The Monteverde Quakers’ quiet is one solution to the problem of militarism. They didn’t come to be beacons of anything, and they shy away from attention. “The people who started this community don’t think of themselves as something special,” Sue Trostle explains. Most of their free time gets consumed by the endless supply of committee work that Quaker community life demands. But their children don’t have to fear a draft, and not one colon of their taxes goes to pay for an army. They’ve built the cheese factory into a collective owned by the local dairy farmers who supply it. Martha Moss, who moved down with the Trostles, brought the Alternatives to Violence Project to Costa Rican prisons. The school doesn’t proselytize Quakerism among its students, but it teaches peace. Militarism florishes now more than ever in the United States. They couldn’t prevent that. But they showed that they could build a life apart from it and flourish.
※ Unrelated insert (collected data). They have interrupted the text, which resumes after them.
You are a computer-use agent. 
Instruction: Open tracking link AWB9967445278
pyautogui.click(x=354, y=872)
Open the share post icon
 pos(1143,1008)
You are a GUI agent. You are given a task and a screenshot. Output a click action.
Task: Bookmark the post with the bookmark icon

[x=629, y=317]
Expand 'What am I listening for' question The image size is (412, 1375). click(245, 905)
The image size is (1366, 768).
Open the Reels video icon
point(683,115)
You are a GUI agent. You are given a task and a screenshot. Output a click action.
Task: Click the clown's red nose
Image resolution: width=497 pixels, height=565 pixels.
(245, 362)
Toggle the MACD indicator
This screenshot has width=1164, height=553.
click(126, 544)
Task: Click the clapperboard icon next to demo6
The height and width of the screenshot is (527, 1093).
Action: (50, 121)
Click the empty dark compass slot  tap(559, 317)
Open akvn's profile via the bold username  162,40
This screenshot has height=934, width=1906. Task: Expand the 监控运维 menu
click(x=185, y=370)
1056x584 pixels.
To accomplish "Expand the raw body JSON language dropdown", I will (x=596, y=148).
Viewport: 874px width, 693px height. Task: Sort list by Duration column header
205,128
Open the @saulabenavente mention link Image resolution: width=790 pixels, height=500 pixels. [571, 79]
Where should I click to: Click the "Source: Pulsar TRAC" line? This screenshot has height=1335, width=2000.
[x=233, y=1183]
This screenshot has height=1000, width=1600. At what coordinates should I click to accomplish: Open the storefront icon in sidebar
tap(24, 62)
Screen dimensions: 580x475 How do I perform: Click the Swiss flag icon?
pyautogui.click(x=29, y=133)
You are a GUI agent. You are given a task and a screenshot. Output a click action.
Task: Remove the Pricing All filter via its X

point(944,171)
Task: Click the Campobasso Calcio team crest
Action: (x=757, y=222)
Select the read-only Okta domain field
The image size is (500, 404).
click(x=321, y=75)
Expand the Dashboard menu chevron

Marcy Lawton is a biologist who studies birds. She began coming to Monteverde in 1974 as a graduate student at the University of Chicago to do her research, and now she owns a home there with her husband. They’re members of the Quaker Meeting. Her work focuses on brown jays, which are famous for their remarkable acts of altruism—”Quaker birds,” she calls them. Most of the time, her jays are peaceful, community-oriented, and remarkably generous with each other. But after years of observation, she began to notice wrinkles in their behavior. When birds grow up without enough apprenticeship from their elders, they behave differently. They hoard, fight, and even commit infanticide. The more years a bird spends in a nourishing community, she has learned, the more a brown jay’s behavior comes to resemble generous, mysterious love.